Extracted data:
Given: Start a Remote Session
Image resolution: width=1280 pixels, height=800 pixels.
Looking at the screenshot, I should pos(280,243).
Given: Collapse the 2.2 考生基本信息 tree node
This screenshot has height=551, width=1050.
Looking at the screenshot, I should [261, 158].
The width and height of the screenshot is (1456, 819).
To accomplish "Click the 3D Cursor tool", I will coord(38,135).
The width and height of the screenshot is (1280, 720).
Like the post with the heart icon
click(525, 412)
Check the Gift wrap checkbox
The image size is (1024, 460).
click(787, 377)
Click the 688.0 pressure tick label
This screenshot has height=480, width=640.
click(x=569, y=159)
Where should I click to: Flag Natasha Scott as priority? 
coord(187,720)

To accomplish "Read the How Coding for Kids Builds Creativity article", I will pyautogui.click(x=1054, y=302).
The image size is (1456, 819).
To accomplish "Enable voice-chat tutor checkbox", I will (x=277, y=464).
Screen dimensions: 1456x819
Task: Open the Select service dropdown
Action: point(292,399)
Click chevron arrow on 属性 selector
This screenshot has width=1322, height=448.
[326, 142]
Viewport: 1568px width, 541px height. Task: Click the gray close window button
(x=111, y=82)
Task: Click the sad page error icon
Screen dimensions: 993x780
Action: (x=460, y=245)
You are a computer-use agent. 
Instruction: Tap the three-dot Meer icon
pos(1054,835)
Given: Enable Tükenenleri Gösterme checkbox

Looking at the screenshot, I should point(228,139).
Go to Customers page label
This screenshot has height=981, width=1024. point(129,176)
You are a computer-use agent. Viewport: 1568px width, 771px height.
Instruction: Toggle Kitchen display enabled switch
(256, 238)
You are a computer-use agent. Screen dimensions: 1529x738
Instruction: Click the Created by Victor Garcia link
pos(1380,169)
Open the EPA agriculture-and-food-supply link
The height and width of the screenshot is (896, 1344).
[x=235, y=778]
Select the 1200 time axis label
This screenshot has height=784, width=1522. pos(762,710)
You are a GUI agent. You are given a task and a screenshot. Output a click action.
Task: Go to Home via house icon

Exercise prompt:
Extract the rows from the line containing "Click the 688.0 pressure tick label" through the end of the rows, and repeat those lines exactly.

Written solution:
Click the 688.0 pressure tick label
This screenshot has height=480, width=640.
click(x=569, y=159)
Where should I click to: Flag Natasha Scott as priority? 
coord(187,720)

To accomplish "Read the How Coding for Kids Builds Creativity article", I will pyautogui.click(x=1054, y=302).
The image size is (1456, 819).
To accomplish "Enable voice-chat tutor checkbox", I will (x=277, y=464).
Screen dimensions: 1456x819
Task: Open the Select service dropdown
Action: point(292,399)
Click chevron arrow on 属性 selector
This screenshot has width=1322, height=448.
[326, 142]
Viewport: 1568px width, 541px height. Task: Click the gray close window button
(x=111, y=82)
Task: Click the sad page error icon
Screen dimensions: 993x780
Action: (x=460, y=245)
You are a computer-use agent. 
Instruction: Tap the three-dot Meer icon
pos(1054,835)
Given: Enable Tükenenleri Gösterme checkbox

Looking at the screenshot, I should point(228,139).
Go to Customers page label
This screenshot has height=981, width=1024. point(129,176)
You are a computer-use agent. Viewport: 1568px width, 771px height.
Instruction: Toggle Kitchen display enabled switch
(256, 238)
You are a computer-use agent. Screen dimensions: 1529x738
Instruction: Click the Created by Victor Garcia link
pos(1380,169)
Open the EPA agriculture-and-food-supply link
The height and width of the screenshot is (896, 1344).
[x=235, y=778]
Select the 1200 time axis label
This screenshot has height=784, width=1522. pos(762,710)
You are a GUI agent. You are given a task and a screenshot. Output a click action.
Task: Go to Home via house icon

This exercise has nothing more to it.